I do NOT mean data DVDs. That would be easy to do with WinRAR or Nero.
I mean videos in whatever format a job requires.
As in the example above, if I end up transferring the following to digital video:
7,000 feet of 8mm home movies from film
3 VHS tapes
15 Hi8 tapes
Now I have a bunch of video data that I need to put on DVDs to watch on TV.
The videos are all different lengths.
How I do it now is very clumsy and inefficient: I estimate the length of the initial video data and drop a few videos into a timeline (Premiere or PD). I use the disk burning features to see how much will fit on a DVD at a given bitrate and frame size, then trim the video or add more, accordingly. If I need to trim, I save that off to add at the beginning of the next DVD.
I then do this over and over and over to end up with however many DVDs I need to hold all the movie data I have. DVDs that are playable in standard DVD players.

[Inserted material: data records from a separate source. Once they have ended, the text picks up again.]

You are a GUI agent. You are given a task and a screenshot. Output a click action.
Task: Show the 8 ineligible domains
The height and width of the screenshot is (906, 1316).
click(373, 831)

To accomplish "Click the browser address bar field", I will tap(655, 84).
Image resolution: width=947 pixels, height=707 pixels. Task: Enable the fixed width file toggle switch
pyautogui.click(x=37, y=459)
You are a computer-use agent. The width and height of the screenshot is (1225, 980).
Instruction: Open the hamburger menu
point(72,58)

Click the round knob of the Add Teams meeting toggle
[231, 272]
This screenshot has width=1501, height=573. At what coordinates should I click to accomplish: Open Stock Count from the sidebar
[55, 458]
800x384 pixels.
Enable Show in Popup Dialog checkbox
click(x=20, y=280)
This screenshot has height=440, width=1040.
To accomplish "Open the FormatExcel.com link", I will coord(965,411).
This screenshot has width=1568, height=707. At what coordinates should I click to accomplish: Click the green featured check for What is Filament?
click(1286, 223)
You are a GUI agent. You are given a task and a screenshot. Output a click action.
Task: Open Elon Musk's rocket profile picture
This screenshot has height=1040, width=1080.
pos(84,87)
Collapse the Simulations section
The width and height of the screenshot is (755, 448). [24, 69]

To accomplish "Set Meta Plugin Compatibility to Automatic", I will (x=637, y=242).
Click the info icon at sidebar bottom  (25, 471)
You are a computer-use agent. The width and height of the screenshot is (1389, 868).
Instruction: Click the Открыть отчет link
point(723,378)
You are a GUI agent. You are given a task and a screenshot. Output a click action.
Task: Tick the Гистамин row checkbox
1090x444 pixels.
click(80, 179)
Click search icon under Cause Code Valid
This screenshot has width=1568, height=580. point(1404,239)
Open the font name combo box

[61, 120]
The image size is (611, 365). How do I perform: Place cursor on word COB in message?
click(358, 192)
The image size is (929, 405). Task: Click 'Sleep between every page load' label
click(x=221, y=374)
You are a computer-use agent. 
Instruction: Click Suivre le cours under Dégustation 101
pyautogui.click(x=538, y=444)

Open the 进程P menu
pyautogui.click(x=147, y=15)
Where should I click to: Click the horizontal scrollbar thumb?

There must be a better way to put a lot of movies on the fewest DVDs possible.
Estimating and trimming excess manually seems to be something a computer could do really well.
They do it for data disks now. Why not DVD movies?
Say I have 60 gigs contained in 100 movie clips, and I exported those to play at 1920x1080/60i. I want to burn those to playable DVDs.
I saw another post about creating a single massive project in PD, then splitting out the first DVD, marking the location, creating a new project, splitting out the second DVD, marking the start and end locations, then creating a 3rd project, splitting out the third DVD, and so on.
This seems incredibly time consuming and error prone.